Start of Block

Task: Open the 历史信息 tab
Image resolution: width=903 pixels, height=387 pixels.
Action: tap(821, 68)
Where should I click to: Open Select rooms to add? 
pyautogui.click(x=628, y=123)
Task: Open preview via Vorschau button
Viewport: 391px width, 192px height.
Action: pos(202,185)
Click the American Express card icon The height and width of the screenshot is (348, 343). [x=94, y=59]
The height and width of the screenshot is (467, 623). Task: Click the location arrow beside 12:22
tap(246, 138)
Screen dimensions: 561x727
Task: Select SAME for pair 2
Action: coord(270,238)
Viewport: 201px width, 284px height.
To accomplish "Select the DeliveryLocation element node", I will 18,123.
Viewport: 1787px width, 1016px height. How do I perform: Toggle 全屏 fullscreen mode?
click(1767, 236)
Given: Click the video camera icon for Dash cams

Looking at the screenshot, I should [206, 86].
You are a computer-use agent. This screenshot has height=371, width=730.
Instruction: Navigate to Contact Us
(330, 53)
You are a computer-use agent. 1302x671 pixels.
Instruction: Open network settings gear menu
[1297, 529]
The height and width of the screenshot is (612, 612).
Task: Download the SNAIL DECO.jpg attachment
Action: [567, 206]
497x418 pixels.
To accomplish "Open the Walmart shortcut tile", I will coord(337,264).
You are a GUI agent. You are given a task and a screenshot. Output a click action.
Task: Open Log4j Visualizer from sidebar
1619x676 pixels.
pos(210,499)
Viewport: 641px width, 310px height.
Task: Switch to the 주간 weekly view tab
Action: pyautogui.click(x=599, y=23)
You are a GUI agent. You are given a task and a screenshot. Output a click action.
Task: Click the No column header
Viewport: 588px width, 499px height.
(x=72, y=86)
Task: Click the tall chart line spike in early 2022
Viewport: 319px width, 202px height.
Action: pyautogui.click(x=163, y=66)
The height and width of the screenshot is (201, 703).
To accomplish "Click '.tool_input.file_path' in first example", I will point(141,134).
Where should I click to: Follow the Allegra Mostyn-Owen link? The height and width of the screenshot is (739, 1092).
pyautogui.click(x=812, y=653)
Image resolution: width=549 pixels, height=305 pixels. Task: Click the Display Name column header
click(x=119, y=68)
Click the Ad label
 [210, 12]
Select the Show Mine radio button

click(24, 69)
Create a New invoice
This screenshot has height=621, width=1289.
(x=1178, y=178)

End of Block

BRIEF:
Every line above is to be transcribed exactly, with nothing missed.

OUTPUT OF THE TASK:
Task: Open the 历史信息 tab
Image resolution: width=903 pixels, height=387 pixels.
Action: tap(821, 68)
Where should I click to: Open Select rooms to add? 
pyautogui.click(x=628, y=123)
Task: Open preview via Vorschau button
Viewport: 391px width, 192px height.
Action: pos(202,185)
Click the American Express card icon The height and width of the screenshot is (348, 343). [x=94, y=59]
The height and width of the screenshot is (467, 623). Task: Click the location arrow beside 12:22
tap(246, 138)
Screen dimensions: 561x727
Task: Select SAME for pair 2
Action: coord(270,238)
Viewport: 201px width, 284px height.
To accomplish "Select the DeliveryLocation element node", I will 18,123.
Viewport: 1787px width, 1016px height. How do I perform: Toggle 全屏 fullscreen mode?
click(1767, 236)
Given: Click the video camera icon for Dash cams

Looking at the screenshot, I should [206, 86].
You are a computer-use agent. This screenshot has height=371, width=730.
Instruction: Navigate to Contact Us
(330, 53)
You are a computer-use agent. 1302x671 pixels.
Instruction: Open network settings gear menu
[1297, 529]
The height and width of the screenshot is (612, 612).
Task: Download the SNAIL DECO.jpg attachment
Action: [567, 206]
497x418 pixels.
To accomplish "Open the Walmart shortcut tile", I will coord(337,264).
You are a GUI agent. You are given a task and a screenshot. Output a click action.
Task: Open Log4j Visualizer from sidebar
1619x676 pixels.
pos(210,499)
Viewport: 641px width, 310px height.
Task: Switch to the 주간 weekly view tab
Action: pyautogui.click(x=599, y=23)
You are a GUI agent. You are given a task and a screenshot. Output a click action.
Task: Click the No column header
Viewport: 588px width, 499px height.
(x=72, y=86)
Task: Click the tall chart line spike in early 2022
Viewport: 319px width, 202px height.
Action: pyautogui.click(x=163, y=66)
The height and width of the screenshot is (201, 703).
To accomplish "Click '.tool_input.file_path' in first example", I will point(141,134).
Where should I click to: Follow the Allegra Mostyn-Owen link? The height and width of the screenshot is (739, 1092).
pyautogui.click(x=812, y=653)
Image resolution: width=549 pixels, height=305 pixels. Task: Click the Display Name column header
click(x=119, y=68)
Click the Ad label
 [210, 12]
Select the Show Mine radio button

click(24, 69)
Create a New invoice
This screenshot has height=621, width=1289.
(x=1178, y=178)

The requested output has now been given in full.